Tom Lee aposta na recuperação de cíclicas e financeiras
Lee afirmou que a liquidação de quarta-feira não representa necessariamente um novo sinal de risco. Citando uma análise do Goldman Sachs, disse que as pressões inflacionistas poderão aliviar gradualmente nos próximos dois trimestres. Se essa tendência de arrefecimento continuar, as ações cíclicas, financeiras e outros títulos sensíveis às taxas de juro poderão ganhar espaço para recuperar.
"Eu compraria esta queda", afirmou Lee.
O analista apontou os setores cíclico, tecnológico, de consumo discricionário e financeiro como potenciais líderes de uma recuperação caso o mercado mais amplo volte a subir. A sua avaliação depende de uma desaceleração da inflação e da estabilização das expectativas para as taxas, o que coloca os próximos dados económicos e novas indicações da Fed entre as principais variáveis para o mercado.

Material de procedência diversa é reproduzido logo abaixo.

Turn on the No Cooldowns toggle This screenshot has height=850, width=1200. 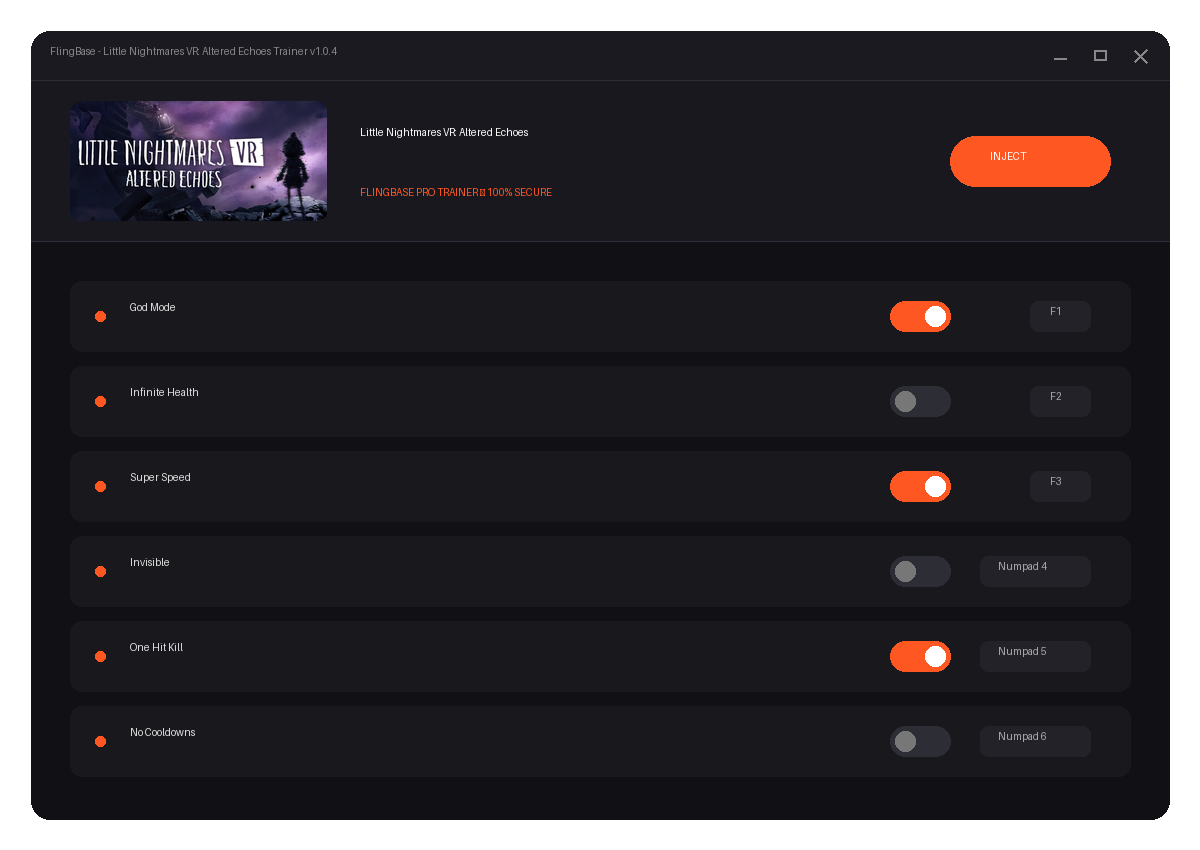920,741
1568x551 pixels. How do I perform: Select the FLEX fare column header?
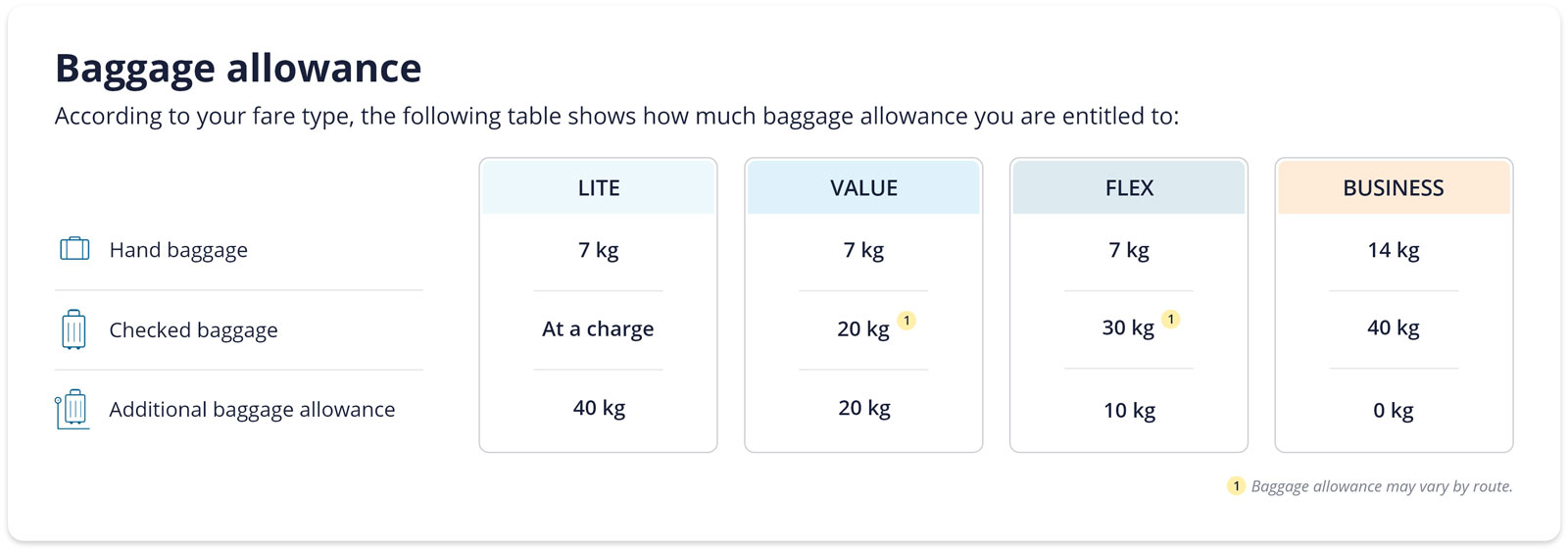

Greenhaus questiona necessidade de novas subidas
Greenhaus mostrou-se mais cauteloso quanto às perspetivas para o mercado. Disse não considerar necessária uma subida das taxas pela Fed naquele momento, embora tenha reconhecido que a dimensão da reação registada na quarta-feira pareceu superior ao impacto direto que a decisão normalmente teria por si só.
O economista destacou o investimento em centros de dados associados à inteligência artificial como um fator que tem ocultado a fraqueza noutras áreas da economia. O investimento em construção não residencial tem pesado sobre o produto interno bruto há cerca de oito a nove trimestres. Um aumento adicional dos custos de financiamento poderá pressionar ainda mais essa atividade se as taxas continuarem a subir.
Greenhaus afirmou também que os algoritmos de negociação podem ter ampliado a volatilidade da sessão. Estratégias algorítmicas conseguem executar rotações setoriais e reduções de risco em períodos muito concentrados, levando índices e ações individuais a movimentos bem superiores ao que seria explicado apenas pelas alterações nos fundamentos das empresas e da economia.
Inflação será decisiva para a tese de compra na queda
A avaliação de Lee de que a correção representa uma oportunidade de compra depende, em última análise, de uma descida efetiva da inflação nos próximos dois trimestres e do impacto dessa evolução sobre as expectativas de novas subidas das taxas. Se a inflação permanecer persistente, os setores financeiro, energético e outras indústrias cíclicas poderão continuar sob pressão. Se as pressões sobre os preços recuarem gradualmente, os setores sensíveis aos juros poderão encontrar condições mais estáveis para uma recuperação.
Os dados imediatos da sessão são claros: o Dow perdeu 631 pontos num único dia, as ações financeiras e energéticas suportaram as vendas mais intensas e as vendas a retalho de agosto ficaram acima das expectativas. A atenção dos investidores volta-se agora para a possibilidade de a Fed continuar a sinalizar uma subida das taxas antes do final do ano e para eventuais novos sinais de enfraquecimento da atividade económica fora do investimento em centros de dados para inteligência artificial, incluindo a construção não residencial.